In an interesting aside, the specialty most likely to say that its institution should prohibit residents, students and attendings from interacting with pharma and device reps were psychiatrists, who have been the focus of a series of headlining Congressional investigations in recent years and have consequently done a lot of work to clean their house.

So where is education and awareness in all this? In many cases, the more familiar a physician was with her institution’s guidelines, the less likely she was to rate gifts and meals as appropriate or very appropriate, and the less likely she was to say that samples improve patient care.

But just over half of the respondents surveyed said they were familiar with their institution’s guidelines–guidelines, we note, that received an “A” on the American Medical Student Association 2009 Scorecard. One question then is: How are the many institutions that have strengthened or developed new policies communicating them to their clinicians – or are they?

The authors suggest that despite such policy changes, the medical practice environment still fosters a “hidden curriculum” that approves of industry gifts, meals and relationships–a curriculum that has left physicians behind the public and regulatory movement toward trimming marketing’s influence on medicine.

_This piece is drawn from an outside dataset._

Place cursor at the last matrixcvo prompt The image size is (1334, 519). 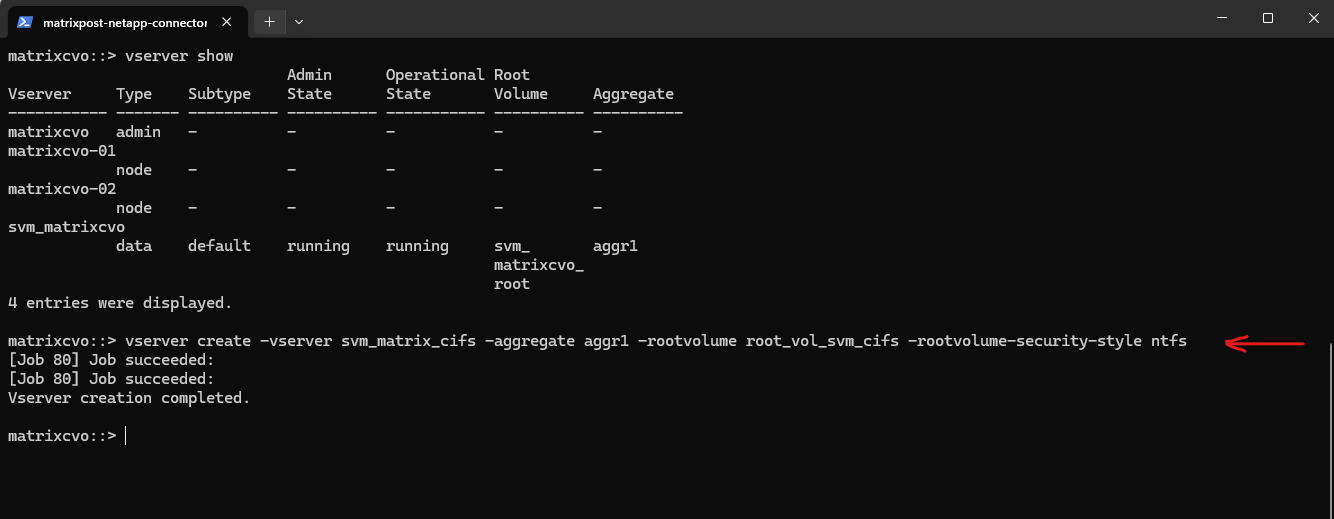125,436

Despite this sea change in public and governmental attitudes during the last several years, the physicians we surveyed retain generally positive attitudes toward many industry gifts, and more than two-thirds still find gifts and lunches from industry acceptable. In fact, our findings are remarkably similar to results of other studies of physician attitudes toward industry from as early as 2001….

The positive attitudes of physicians we surveyed are likely to reflect the continuing acceptability of industry interactions and gifts within the culture of medicine despite changing guidelines. Physicians in practice continue to speak frequently with industry representatives, and academic physicians enjoy food and other industry gifts when they attend continuing medical educational events and national specialty meetings. Although other groups have found that education about the effect of industry contact may have a modest effect on physician attitudes, physician attitudes are not likely to align with those of the public until the culture of medicine rejects industry marketing interactions more fully.